When Nancy Blair had let it be known she was interested in the stolen cross, some of her antique dealer friends could have tricked her, creating an imitation cross to sell to Nancy. Then they’d placed the real cross in the auction in New York, confident that no one in New Orleans would be the wiser.

  But why would they encourage Nancy Blair to go to New York and attend the very auction the real cross would be sold in?

  That led to the second explanation: that Nancy Blair herself had paid to have an imitation made, knowing the nuns would be so glad to get their cross back they wouldn’t check its authenticity. Then she’d made plans to sell the authentic cross in New York. If that was the case, did she have it stolen in the first place, or was she just capitalizing on the hand that came her way when she was able to retrieve the real cross? Heaven picked up the fax of the cross and stuffed it in her handbag.

  She was going to have to think about this.

  In the meantime she dialed Amelia Hart’s cell phone. “Amelia, now listen to me,” she started. “I didn’t tell Mary so don’t worry about that.

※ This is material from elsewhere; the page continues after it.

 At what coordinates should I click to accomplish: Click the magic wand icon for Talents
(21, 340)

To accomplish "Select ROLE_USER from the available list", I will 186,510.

But I still could. And the best way for you to convince me you’re not Truely’s murderer is for you to help me find the person who is.”

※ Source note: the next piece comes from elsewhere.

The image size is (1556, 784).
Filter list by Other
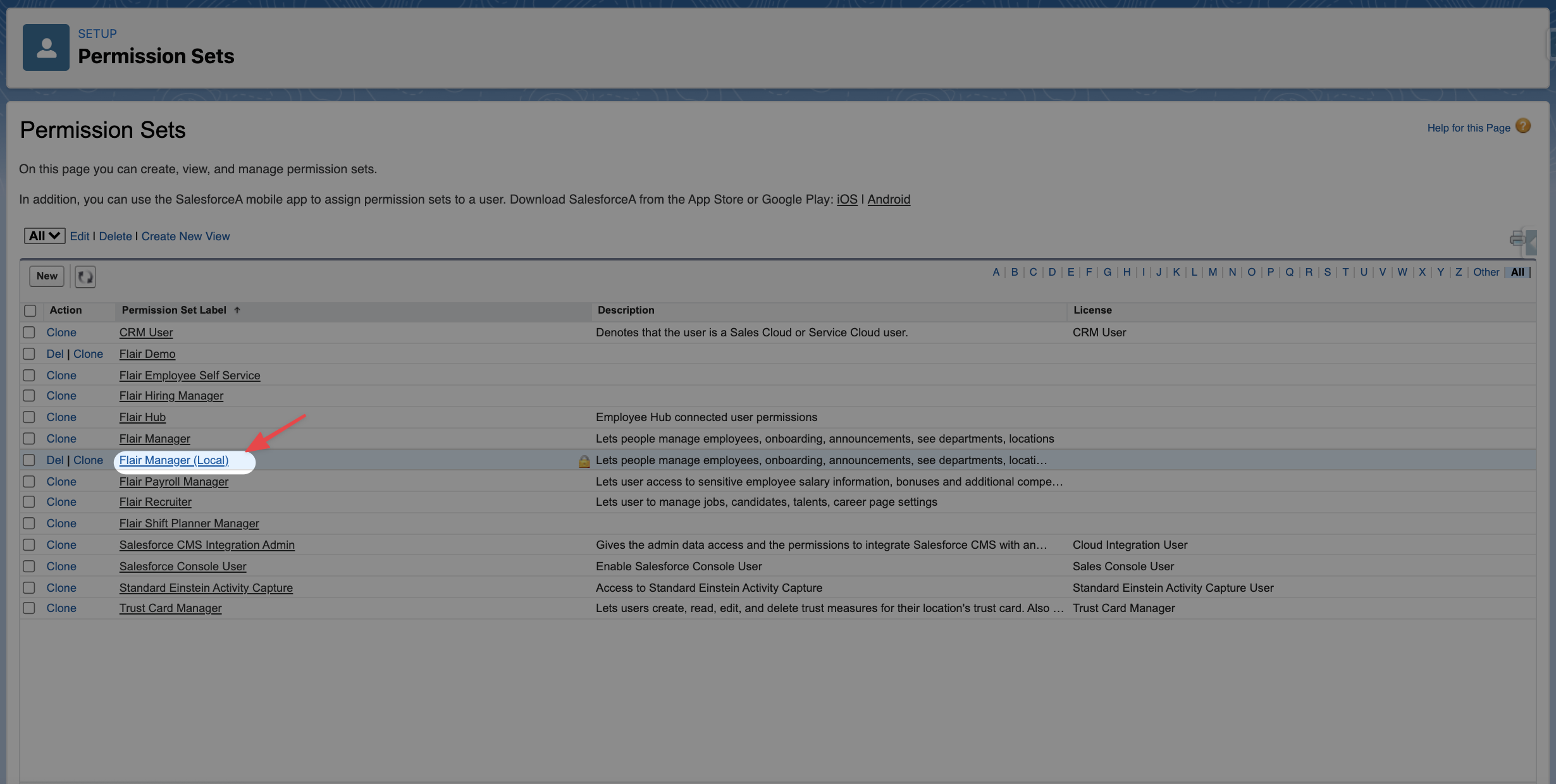(x=1486, y=272)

  Heaven started shaking her head at the phone. “I don’t want to hear about it. Tell me sometime over lots of cocktails at Lafitte’s. Right now I want you to check the morgue for any John Does. One of the people who worked the party Saturday night has been missing since then. This one has a tattoo around his upper arm. That’s all I know. I don’t think I’ve ever seen him. Call me back on my cell phone if you find anything.” Heaven gave Amelia her cell phone number, clicked off and headed out the door to visit the French Quarter once more.

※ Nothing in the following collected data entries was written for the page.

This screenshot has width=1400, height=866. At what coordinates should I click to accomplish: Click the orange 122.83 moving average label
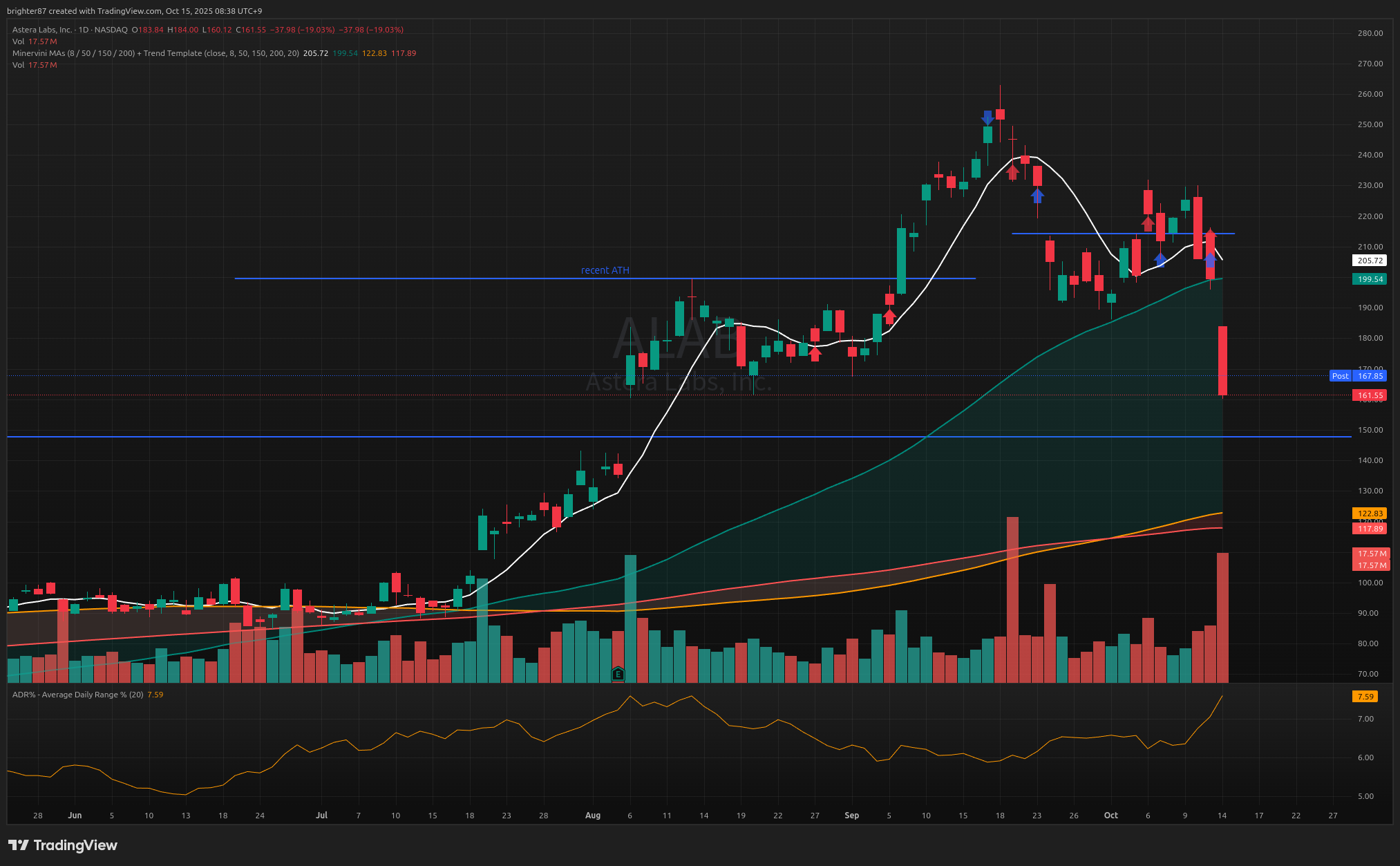(x=1370, y=514)
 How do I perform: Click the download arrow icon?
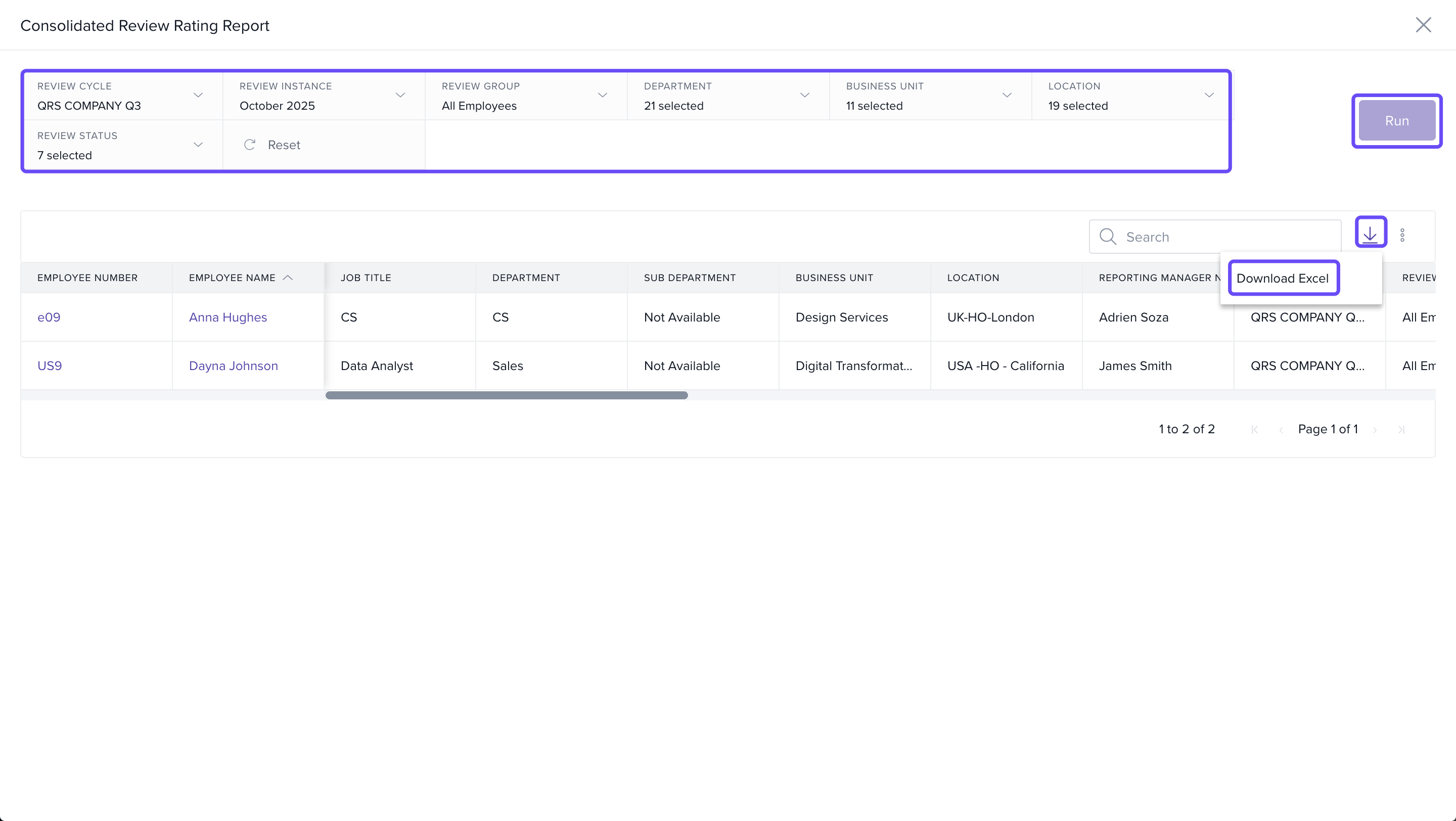point(1370,234)
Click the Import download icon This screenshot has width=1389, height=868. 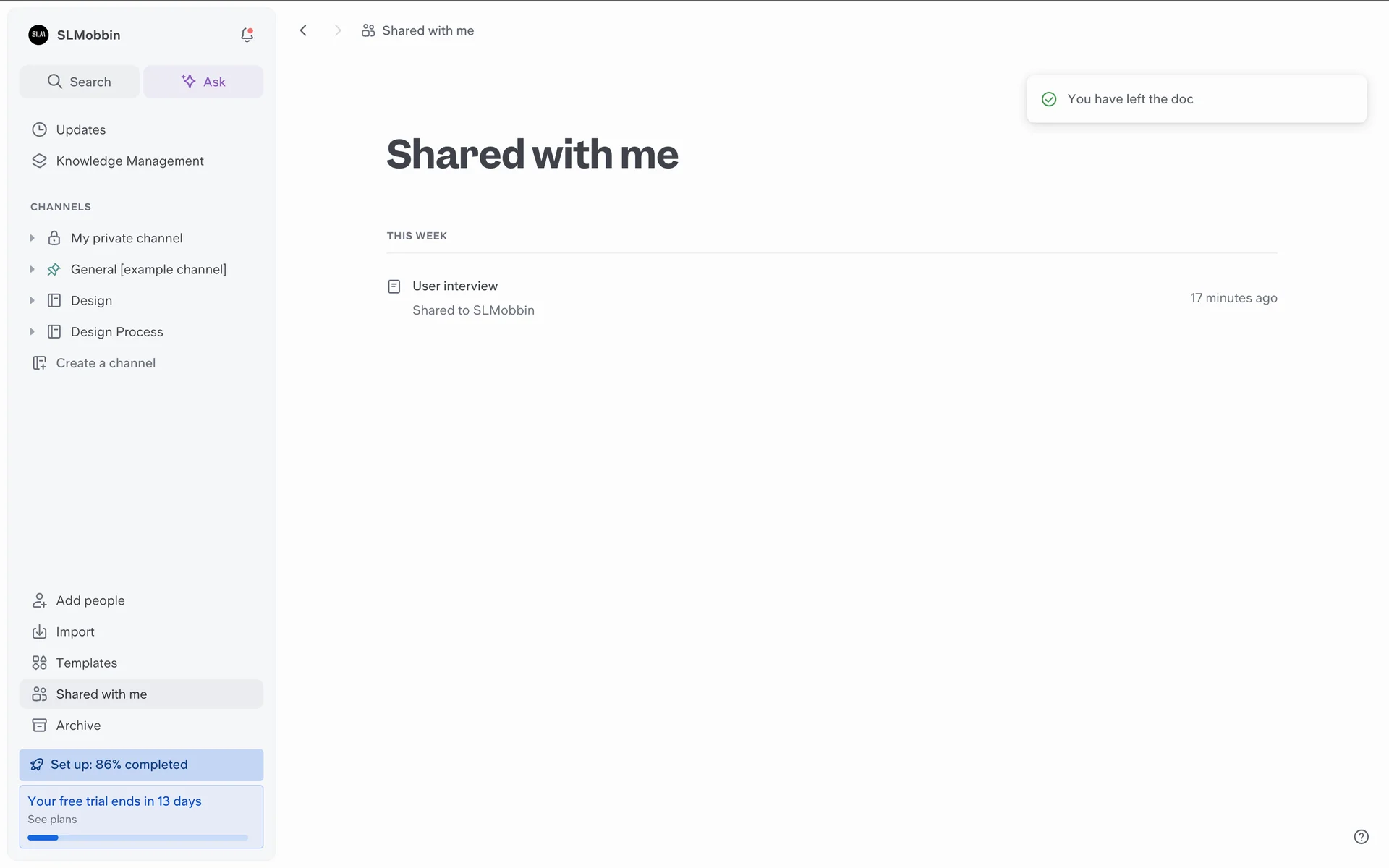[x=40, y=631]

  In a few minutes she was standing out in front of the apartments where the explosion had taken place on Saturday night. It wasn’t easy to figure out these New Orleans dwellings, where one ended and the next began. It looked to her like there were two buildings facing each other with a courtyard in between and enough room for cars to be parked inside. The garage door flush to the sidewalk was closed. Up above that door was a balcony with ferns hanging and a table and four chairs. No damage showed on the street side. If windows had been broken, they were replaced. There were no black fire marks on the brick.